ACTIVITY: According to the passage on Vaughn's basketball career, what made Vaughn automatically eligible for the 2010 NBA draft? Answer in one to three sentences.

Vaughn finished his career with 1,885 career points, which at the time ranked him 3rd in Cincinnati history (4th as of 2020); he also ranked first in assists with 511, minutes with 4,310, games started with 123, and 3-point field goals made with 313. He's the only player to have recorded at least 1,800 points and 500 assists with the Cincinnati Bearcats.

=== College statistics ===

| Year | Team | GP | GS | MPG | FG% | 3P% | FT% | RPG | APG | SPG | BPG | PPG |
|---|---|---|---|---|---|---|---|---|---|---|---|---|
| 2006–07 | Cincinnati | 30 | 27 | 33.0 | .373 | .292 | .753 | 3.4 | 3.5 | 1.8 | 0.0 | 14.5 |
| 2007–08 | Cincinnati | 32 | 32 | 33.4 | .436 | .398 | .789 | 2.9 | 4.2 | 1.0 | 0.1 | 17.3 |
| 2008–09 | Cincinnati | 32 | 31 | 35.8 | .388 | .338 | .808 | 4.0 | 4.7 | 1.3 | 0.0 | 15.3 |
| 2009–10 | Cincinnati | 35 | 33 | 30.5 | .378 | .338 | .827 | 3.5 | 3.5 | 1.2 | 0.1 | 11.7 |
| Career |  | 129 | 123 | 33.1 | .395 | .343 | .796 | 3.5 | 4.0 | 1.3 | 0.0 | 14.6 |

== Professional career ==
After the end of his senior season at Cincinnati, Vaughn was automatically eligible for the 2010 NBA draft, where he went undrafted. In August 2010, Vaighn signed a professional contract with the Polpharma Starogard Gdański of the Polish Basketball League. In his first season with the club he averaged 11.6 points, 4 rebounds and 3.5 assists in 29 minutes per game during the regular season; he also played 8 games during the Polish Basketball Cup, averaging 10.3 points per game. His team won the Polish Cup that year, beating Anwil Włocławek in the final game, 75–67.

Pixel coordinate grounding data:

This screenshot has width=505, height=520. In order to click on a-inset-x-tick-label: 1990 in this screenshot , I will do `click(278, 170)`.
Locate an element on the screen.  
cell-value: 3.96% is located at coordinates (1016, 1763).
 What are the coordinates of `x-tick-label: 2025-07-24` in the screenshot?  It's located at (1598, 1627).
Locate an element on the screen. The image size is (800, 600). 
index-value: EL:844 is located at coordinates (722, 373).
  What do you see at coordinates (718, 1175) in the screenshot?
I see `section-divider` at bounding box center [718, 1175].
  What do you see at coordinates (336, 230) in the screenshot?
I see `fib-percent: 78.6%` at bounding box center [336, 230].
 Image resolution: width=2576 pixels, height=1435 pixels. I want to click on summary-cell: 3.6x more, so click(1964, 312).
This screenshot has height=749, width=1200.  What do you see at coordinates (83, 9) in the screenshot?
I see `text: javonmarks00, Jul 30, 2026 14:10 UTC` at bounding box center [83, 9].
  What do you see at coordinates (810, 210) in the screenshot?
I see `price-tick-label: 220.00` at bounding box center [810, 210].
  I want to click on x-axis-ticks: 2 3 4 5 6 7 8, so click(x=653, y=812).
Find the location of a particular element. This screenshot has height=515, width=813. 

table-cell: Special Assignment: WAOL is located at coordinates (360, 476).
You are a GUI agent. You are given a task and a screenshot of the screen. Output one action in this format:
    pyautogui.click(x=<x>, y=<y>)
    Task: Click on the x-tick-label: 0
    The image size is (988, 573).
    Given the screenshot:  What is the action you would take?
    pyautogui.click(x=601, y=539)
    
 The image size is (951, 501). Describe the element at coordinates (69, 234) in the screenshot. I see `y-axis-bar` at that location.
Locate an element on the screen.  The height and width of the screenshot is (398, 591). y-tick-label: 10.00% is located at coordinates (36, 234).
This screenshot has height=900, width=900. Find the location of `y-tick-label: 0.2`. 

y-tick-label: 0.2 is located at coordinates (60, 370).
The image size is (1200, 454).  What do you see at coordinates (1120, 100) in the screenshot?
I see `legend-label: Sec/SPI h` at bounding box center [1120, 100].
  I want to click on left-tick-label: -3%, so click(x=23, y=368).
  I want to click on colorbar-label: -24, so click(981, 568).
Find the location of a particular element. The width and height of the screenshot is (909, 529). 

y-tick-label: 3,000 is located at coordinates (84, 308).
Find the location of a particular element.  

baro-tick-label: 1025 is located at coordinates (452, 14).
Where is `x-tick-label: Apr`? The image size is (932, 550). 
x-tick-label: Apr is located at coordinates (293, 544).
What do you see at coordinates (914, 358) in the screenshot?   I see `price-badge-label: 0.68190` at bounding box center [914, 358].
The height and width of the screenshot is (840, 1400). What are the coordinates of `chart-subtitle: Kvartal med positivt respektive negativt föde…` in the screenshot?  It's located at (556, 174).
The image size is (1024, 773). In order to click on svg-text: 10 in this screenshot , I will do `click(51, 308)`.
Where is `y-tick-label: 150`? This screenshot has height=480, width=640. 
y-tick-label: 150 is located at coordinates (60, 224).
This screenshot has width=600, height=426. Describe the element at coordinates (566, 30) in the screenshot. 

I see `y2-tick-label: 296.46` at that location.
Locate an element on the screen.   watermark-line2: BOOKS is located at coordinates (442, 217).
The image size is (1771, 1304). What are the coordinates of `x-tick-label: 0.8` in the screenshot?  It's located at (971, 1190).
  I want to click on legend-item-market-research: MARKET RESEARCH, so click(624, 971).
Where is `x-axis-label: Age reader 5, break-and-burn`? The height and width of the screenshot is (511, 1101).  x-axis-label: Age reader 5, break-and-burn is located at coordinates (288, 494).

WRITTEN REPLY: Vaughn became automatically eligible for the 2010 NBA draft when his senior season at Cincinnati ended.